====== Page extract

New Zealand/USA. 1998.
Director/Screenplay – Scott Reynolds, Based on the Novel by Chad Taylor, Producer – Sue Rogers, Photography – Simon Raby, Music – Victoria Kelly, Visual Effects – Weta Ltd (Supervisor – Richard Taylor), Special Effects Supervisor – Steve Ingram, Prosthetics – Andrew Beattie, Vance Hartwell & Richard Taylor, Production Design – John Girdlestone. Production Company – Midnight Films.
Cast:
Martin Donovan (Robert Marling), Danny Edwards (Heaven), Richard Schiff (Stanner), Joanna Going (Jennifer Marling), Patrick Malahide (Dr Melrose), Karl Urban (Sweeper), Barry Spring (Webber), Jeremy Birchall (Tree), Clint Sharplin (Nicely), Michael Langley (Sean Marling)

============
====== Dataset extract

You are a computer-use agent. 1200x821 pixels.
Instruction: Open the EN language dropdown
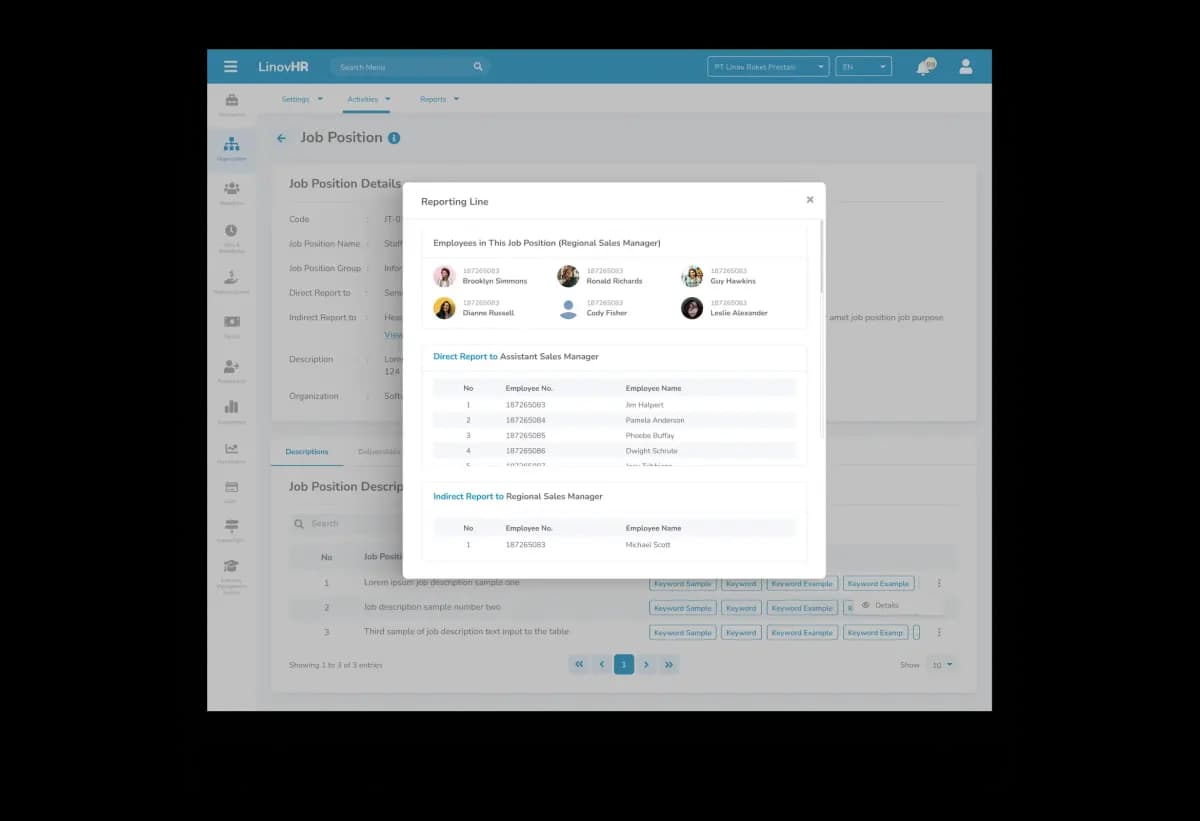point(863,67)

============

→ Description of the task:
Turn the paragraph of the film credits that begins "Director/Screenplay – Scott Reynolds" into a list, keeping its main facts.

→ Response to this exercise:
- Director/Screenplay: Scott Reynolds
- Based on the novel by Chad Taylor
- Producer: Sue Rogers
- Photography: Simon Raby
- Music: Victoria Kelly
- Visual Effects: Weta Ltd (Supervisor: Richard Taylor)
- Special Effects Supervisor: Steve Ingram
- Prosthetics: Andrew Beattie, Vance Hartwell and Richard Taylor
- Production Design: John Girdlestone
- Production Company: Midnight Films